Please do not update `pip` or use alternative tools such as `uv`.

## Embedding limitations

Python native extensions run by default as native binaries, with full access to the underlying system.
This has a few implications:

1. Native code is entirely unrestricted and can circumvent any security protections Truffle or the JVM may provide.
2. Native data structures are not subject to the Java GC and the combination of them with Java data structures may lead to increased memory pressure or memory leaks.
3. Native libraries generally cannot be loaded multiple times into the same process, and they may contain global state that cannot be safely reset.

### Full Native Access

The Context API allows to set options such as `allowIO`, `allowHostAccess`, `allowThreads` and more on the created contexts.
To use Python native extensions on GraalPy, the `allowNativeAccess` option must be set to true, but this opens the door to full native access.
This means that while Python code may be denied access to the host file system, thread- or subprocess creation, and more, the native extension is under no such restriction.

### Memory Management

Python C extensions, like the CPython reference implementation, use reference counting for memory management.
This is fundamentally incompatible with JVM GCs.
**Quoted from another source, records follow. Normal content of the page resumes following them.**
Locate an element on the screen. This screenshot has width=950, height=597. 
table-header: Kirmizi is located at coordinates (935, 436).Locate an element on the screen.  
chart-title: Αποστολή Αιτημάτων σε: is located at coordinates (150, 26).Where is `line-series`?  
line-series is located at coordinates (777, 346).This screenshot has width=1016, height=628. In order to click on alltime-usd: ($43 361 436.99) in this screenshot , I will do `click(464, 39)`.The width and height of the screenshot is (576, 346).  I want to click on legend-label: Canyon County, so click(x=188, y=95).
Java objects may end up being referenced from native data structures which the JVM cannot trace, so to avoid crashing, GraalPy keeps such Java objects strongly referenced.
To avoid memory leaks, GraalPy implements a cycle detector that regularly traces references between Java objects and native objects that have crossed between the two worlds and cleans up strong references that are no longer needed.
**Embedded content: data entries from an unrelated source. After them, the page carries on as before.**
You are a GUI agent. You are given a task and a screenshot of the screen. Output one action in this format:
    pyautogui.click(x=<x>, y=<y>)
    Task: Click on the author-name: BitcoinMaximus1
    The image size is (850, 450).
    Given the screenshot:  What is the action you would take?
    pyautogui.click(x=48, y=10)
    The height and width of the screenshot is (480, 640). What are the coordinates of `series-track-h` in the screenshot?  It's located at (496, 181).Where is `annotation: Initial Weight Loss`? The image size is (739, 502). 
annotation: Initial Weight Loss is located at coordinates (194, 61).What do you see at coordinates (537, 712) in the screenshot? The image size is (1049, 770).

On the other side, reference-counted native extension objects may end up being referenced from Java objects, and in this case GraalPy bumps their reference count to make them unreclaimable.
Any such references to native extension objects are registered with a `java.lang.ref.WeakReference` and when the JVM GC has collected the owning Java object, the reference count of the native object is reduced again.

Both of these mechanisms together mean there is additional delay between objects becoming unreachable and their memory being reclaimed when compared to the CPython implementation.
This can manifest in increased memory usage when running C extensions.
You can tweak the Context options `python.BackgroundGCTaskInterval`, `python.BackgroundGCTaskThreshold`, and `BackgroundGCTaskMinimum` to mitigate this.
They control the minimum interval between cycle detections, how much RSS memory must have increased since the last time to trigger the cycle detector, and the absolute minimum RSS under which no cycle detection should be done.
You can also manually trigger the detector with the Python `gc.collect()` call.
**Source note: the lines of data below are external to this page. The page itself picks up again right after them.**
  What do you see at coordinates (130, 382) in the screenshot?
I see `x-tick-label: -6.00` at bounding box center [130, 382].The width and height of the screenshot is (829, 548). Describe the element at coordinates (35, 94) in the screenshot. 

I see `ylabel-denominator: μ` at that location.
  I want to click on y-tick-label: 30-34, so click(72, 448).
### Multi-Context and Native Libraries

Using C extensions in multiple contexts is only possible on Linux for now, and many C extensions still have issues in this mode.
You should test your applications thoroughly if you want to use this feature.
There are many possibilities for native code to sidestep the library isolation through other process-wide global state, corrupting the state and leading to incorrect results or crashing.
The implementation also relies on `venv` to work, even if you are not using external packages.

To support creating multiple GraalPy contexts that access native modules within the same JVM or Native Image, we need to isolate them from each other.
The current strategy for this is to copy the libraries and modify them such that the dynamic library loader of the operating system will isolate them for us.
To do this, all GraalPy contexts in the same process (not just those in the same engine!) must set the `python.IsolateNativeModules` option to `true`.
You should test your applications thoroughly if you want to use this feature, as there are many possiblities for native code to sidestep the library isolation through other process-wide global state.